なぜ洋服にはマニュアルがないのだろうか

先日来、いろいろ不満があり洋服について書いている。その不満の源泉は「自分が分からない」という点と「何をどう着ていいのか」が分からないという点だ。自分については自分で観察するしかないわけだが、洋服についてはメーカー側の責任も大きいのではないかと思う。

それについて考えているうちに「なぜ洋服にはマニュアルがないのか」と思った。

もともとの男性服にはマニュアルが必要なかった。スーツには芯があり、体型を補正する役割を果たしていたからだ。パターンが決まってしまえばシェイプが固定される。いわゆるセンスを決めるのはシャツとネクタイの色だけだった。

ところがスーツから芯が取り除かれ、カジュアル化が進むと体型がそのまま露出するようになった。さまざまな由来を持った服があり、それを組み合わせるという「コーディネート」という考え方も出てきた。これを取り入れるのがファッションだということになった。

現在は、デザインの豊富さに対応するか、単純化するかという二者択一を迫られており、時代は確実に単純化に傾斜している。色は単純化しており、モノクロ、インディゴ、茶系くらいが売れ筋のようだ。模様も、無地、チェック、横ボーダーだけだ。

特徴のあるアイテムが売れないのはなぜだろうか。特徴があるので着まわしができず「コスパが悪い」とみなされる上に、デザインが過剰になる「リスク」があると考えられるからだろう。つまり、デザインはリスクになりつつあるのだ。

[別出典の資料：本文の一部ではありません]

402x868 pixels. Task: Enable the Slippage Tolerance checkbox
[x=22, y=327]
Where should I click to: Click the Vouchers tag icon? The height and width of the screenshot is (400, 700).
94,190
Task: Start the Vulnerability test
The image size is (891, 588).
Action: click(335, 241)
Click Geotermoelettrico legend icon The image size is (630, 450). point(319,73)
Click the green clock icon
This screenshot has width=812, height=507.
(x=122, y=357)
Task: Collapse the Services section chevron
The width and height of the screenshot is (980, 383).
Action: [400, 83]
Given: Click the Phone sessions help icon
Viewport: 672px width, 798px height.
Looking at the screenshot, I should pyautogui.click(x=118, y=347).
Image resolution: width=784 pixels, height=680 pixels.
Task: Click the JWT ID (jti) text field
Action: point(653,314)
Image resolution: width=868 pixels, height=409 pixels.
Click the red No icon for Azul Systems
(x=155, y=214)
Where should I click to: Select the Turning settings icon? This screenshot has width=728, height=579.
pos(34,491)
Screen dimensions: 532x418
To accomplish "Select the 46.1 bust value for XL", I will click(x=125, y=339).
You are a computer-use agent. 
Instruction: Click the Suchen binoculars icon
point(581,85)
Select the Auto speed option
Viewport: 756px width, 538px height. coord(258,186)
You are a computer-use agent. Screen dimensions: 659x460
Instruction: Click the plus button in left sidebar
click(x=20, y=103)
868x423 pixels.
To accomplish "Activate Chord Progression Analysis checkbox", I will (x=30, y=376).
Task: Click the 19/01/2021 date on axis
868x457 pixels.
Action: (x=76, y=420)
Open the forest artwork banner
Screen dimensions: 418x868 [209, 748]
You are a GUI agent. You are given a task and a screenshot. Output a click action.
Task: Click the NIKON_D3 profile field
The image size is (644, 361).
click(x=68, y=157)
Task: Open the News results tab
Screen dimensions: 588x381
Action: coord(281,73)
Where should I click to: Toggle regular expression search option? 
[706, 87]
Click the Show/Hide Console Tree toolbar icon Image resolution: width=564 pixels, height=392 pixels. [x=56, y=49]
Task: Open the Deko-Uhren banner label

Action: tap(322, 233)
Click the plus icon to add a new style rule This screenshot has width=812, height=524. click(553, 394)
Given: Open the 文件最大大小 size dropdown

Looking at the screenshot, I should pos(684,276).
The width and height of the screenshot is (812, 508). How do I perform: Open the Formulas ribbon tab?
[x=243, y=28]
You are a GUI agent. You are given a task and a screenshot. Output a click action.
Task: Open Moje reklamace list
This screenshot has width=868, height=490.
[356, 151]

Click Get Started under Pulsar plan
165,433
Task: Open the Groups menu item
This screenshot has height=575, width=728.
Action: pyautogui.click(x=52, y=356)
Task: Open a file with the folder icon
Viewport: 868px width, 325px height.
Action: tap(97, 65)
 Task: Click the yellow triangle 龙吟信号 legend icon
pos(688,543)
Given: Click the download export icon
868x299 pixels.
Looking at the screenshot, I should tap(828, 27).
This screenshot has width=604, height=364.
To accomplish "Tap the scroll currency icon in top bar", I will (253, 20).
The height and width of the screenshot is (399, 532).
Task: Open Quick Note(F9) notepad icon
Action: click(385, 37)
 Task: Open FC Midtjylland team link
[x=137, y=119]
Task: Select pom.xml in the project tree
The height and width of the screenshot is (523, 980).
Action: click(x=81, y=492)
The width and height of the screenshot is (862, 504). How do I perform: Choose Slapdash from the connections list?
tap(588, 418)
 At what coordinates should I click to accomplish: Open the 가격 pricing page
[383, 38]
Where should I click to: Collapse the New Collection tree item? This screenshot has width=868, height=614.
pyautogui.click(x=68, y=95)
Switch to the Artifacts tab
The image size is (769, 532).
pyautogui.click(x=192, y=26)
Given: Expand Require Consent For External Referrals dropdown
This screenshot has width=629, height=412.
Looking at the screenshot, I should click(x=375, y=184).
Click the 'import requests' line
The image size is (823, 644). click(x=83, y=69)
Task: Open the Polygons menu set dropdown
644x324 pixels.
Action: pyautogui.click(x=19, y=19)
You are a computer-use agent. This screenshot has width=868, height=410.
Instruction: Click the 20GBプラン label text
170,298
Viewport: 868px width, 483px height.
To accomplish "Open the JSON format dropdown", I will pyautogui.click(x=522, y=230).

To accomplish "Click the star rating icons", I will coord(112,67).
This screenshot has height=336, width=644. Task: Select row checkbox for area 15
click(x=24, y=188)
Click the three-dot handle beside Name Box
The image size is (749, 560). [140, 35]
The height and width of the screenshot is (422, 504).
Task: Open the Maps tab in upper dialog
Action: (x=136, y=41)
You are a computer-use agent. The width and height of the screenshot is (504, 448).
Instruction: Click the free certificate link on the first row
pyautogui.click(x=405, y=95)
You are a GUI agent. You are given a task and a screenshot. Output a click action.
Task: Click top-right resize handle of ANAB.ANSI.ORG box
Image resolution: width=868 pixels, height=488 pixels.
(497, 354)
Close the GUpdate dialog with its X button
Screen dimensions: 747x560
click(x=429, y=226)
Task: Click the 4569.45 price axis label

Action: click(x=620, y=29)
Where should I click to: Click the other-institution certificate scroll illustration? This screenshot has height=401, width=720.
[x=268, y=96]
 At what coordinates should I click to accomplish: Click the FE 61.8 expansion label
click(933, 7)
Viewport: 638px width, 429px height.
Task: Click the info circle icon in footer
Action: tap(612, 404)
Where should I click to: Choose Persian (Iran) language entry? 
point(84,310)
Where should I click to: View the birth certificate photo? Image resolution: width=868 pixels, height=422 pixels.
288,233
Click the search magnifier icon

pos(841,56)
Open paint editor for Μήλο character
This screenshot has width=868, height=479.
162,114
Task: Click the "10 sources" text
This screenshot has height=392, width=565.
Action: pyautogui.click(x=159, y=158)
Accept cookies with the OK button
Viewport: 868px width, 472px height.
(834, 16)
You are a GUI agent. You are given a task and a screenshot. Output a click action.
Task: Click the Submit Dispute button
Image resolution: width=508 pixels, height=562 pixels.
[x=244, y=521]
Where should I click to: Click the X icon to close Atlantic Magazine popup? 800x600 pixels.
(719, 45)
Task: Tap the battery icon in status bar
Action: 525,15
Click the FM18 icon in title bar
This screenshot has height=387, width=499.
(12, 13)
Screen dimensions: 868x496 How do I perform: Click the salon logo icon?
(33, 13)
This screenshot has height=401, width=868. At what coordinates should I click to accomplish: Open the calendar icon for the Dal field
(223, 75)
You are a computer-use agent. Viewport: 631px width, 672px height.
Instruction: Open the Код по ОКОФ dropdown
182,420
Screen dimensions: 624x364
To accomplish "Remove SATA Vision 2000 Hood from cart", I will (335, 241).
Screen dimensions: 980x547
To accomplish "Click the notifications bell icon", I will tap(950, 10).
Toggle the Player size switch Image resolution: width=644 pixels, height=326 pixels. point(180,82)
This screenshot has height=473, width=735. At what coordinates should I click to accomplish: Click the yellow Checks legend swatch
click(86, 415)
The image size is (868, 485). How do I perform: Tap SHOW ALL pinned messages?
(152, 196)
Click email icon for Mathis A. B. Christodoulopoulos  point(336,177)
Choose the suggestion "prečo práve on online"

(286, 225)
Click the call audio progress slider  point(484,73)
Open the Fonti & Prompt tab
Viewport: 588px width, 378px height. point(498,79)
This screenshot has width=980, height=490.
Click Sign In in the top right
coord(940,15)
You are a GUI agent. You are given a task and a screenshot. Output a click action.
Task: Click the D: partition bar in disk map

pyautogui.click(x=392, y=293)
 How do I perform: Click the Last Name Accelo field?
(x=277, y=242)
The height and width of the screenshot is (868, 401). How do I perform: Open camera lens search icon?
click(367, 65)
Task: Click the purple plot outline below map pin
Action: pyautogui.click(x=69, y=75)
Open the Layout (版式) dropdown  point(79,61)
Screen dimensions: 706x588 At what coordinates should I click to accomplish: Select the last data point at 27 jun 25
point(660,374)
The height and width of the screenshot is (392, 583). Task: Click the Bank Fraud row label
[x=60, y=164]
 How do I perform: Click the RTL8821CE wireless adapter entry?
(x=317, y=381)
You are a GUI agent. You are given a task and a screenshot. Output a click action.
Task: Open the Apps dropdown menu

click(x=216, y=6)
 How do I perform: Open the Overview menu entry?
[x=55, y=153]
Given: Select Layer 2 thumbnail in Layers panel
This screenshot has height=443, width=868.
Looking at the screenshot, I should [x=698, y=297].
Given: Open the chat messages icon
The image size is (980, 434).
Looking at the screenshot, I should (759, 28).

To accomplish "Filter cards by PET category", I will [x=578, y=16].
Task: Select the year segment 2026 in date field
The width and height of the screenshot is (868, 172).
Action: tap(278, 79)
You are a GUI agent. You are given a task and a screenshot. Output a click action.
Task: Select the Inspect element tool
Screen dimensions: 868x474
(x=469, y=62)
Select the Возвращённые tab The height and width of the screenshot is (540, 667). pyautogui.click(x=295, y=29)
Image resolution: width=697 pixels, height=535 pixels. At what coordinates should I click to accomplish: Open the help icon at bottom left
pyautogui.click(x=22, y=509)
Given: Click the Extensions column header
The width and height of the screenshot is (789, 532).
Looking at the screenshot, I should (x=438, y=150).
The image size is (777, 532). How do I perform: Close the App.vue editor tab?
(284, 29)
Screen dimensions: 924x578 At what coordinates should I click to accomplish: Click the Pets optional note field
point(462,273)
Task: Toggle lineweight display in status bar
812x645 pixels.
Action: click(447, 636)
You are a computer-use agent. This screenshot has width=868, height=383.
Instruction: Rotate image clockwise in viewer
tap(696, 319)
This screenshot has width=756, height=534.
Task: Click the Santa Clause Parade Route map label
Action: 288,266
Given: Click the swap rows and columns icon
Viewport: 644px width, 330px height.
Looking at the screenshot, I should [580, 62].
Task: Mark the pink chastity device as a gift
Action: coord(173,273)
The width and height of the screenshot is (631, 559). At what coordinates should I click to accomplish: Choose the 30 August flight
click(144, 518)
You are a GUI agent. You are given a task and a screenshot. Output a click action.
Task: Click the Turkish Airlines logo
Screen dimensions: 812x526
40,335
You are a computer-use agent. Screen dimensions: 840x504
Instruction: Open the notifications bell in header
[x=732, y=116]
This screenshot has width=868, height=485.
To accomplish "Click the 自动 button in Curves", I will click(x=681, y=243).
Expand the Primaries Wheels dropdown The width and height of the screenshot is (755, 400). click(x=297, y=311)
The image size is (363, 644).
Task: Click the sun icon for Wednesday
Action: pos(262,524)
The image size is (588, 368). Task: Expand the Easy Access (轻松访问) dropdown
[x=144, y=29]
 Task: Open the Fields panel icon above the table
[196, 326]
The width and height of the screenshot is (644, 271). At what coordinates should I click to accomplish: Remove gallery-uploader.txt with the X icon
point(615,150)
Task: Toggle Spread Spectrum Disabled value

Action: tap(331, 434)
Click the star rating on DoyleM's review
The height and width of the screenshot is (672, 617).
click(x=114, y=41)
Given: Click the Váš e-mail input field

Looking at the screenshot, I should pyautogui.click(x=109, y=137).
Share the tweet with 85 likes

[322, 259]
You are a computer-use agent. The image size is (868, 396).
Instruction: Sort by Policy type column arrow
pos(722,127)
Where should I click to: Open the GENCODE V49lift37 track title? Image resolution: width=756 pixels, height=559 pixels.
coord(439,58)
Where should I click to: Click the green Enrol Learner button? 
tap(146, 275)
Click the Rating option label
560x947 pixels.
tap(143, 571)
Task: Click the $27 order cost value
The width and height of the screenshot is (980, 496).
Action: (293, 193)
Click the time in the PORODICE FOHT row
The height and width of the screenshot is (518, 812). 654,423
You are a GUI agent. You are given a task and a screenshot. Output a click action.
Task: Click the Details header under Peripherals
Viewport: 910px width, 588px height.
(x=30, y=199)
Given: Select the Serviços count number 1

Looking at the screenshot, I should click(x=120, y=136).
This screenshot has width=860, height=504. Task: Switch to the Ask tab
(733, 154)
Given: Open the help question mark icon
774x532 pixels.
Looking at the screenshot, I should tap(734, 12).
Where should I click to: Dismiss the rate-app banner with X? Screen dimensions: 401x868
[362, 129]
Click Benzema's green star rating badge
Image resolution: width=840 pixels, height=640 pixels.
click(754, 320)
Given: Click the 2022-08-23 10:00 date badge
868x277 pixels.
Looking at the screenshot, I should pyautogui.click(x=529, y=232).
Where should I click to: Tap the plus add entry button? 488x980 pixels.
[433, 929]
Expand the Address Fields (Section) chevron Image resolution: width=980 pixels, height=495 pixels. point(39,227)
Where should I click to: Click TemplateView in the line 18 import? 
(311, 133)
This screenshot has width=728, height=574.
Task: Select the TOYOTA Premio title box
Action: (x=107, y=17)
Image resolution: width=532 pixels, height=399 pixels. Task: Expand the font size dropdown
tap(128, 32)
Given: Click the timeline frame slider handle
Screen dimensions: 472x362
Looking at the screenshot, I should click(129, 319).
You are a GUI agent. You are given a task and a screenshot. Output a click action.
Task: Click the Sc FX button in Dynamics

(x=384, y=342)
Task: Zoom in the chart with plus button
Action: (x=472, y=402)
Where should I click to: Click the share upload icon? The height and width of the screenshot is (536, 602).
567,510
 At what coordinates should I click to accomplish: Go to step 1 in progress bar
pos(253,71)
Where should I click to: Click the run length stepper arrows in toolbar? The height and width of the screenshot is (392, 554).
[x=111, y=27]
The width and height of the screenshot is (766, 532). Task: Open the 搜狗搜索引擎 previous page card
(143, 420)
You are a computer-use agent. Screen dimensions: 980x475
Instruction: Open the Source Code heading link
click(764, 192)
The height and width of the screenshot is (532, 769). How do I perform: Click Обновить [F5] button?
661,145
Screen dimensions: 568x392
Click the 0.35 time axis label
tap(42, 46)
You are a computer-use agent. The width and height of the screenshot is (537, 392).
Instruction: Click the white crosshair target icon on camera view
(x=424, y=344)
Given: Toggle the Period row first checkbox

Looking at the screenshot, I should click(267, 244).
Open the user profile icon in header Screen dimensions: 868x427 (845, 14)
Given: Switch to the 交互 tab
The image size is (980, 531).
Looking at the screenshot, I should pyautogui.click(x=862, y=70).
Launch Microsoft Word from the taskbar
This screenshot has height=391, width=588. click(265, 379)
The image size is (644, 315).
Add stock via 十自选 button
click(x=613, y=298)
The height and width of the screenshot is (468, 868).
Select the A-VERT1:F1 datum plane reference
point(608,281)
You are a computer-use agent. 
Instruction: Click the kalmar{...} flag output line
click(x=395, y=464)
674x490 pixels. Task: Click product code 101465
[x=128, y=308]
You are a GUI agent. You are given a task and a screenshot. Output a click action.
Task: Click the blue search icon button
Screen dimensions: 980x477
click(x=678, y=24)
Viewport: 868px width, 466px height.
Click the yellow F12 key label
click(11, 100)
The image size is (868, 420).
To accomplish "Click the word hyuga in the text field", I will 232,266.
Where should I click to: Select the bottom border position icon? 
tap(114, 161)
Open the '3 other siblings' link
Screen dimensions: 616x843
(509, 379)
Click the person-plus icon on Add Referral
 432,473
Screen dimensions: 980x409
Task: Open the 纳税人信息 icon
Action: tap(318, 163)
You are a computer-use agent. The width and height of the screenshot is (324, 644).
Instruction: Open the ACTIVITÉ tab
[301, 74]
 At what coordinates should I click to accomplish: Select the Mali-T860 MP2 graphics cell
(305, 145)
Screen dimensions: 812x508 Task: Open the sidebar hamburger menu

これとは別の議論がある。売る側の商習慣の問題だ。売る側は新しい製品のプロモーションには熱心だが、アフターフォローは行わない。売り上げにつながらないアフターフォローは金にならないからである。

その上、メーカーは新しさこそすべてというメッセージを出している。発売日を過ぎるごとに価格は減衰してゆく。そこで消費者は洋服は秋刀魚か鯖のようなものだと考えるようになる。去年の洋服は腐った魚のようなものでまったく価値がない。だから、それに対する情報はない。

状況を整理すると、消費者の下には毎日のように新製品と価格低下の情報が流れ込む。しかし、そこに掲載されている服はどれも似たようなものばかりである。そして、一度買ったものをどのように着てよいかという情報はないのである。

「ファッション雑誌があるではないか」という話はあるのだが、ファッション雑誌には消費者が持っている商品そのものの説明はない。だから、製品のマニュアルをつけて出せばよいのだ。マニュアルには買った商品のデザイン上の説明と着方が書けばよい。多分、重要なのはどのようにワードローブを展開してゆくかという処方箋なので、すべてのアイテムにマニュアルをつける必要はない。キーになるアイテムだけである。

マニュアルはリスト獲得の手段にもなる。消費者にアイテムを登録させて、毎月着方についてのガイドを出せばよい。これによりユーザーのワードローブを把握することができる。

「今でも毎日メールマガジンを出しているのに、マニュアルなど作っている時間はない」という反論もありそうだが、アパレルメーカーの情報発信は明らかに過剰だ。これを減らしてアフターフォローにまわすべきなのである。

いろいろと書いたが話は単純だ。世の中はファッションから定番化に向かっているのだから、消費者が持っている服をどれだけ活用してもらえるかという情報化が重要だ。アパレル産業は洋服を売っているわけで、必ずしも流行をつくらなければならないわけではない。

その上、現在は明らかに情報過多な状態にあるのだが、競合他社はどこもアフターフォローを行っていないのだから、ここだけ情報過疎の状態にある。

考えようによってはこれ以上の好機はないのではないだろうか。つまり、洋服を売るのは多分思っているよりも簡単なのだ。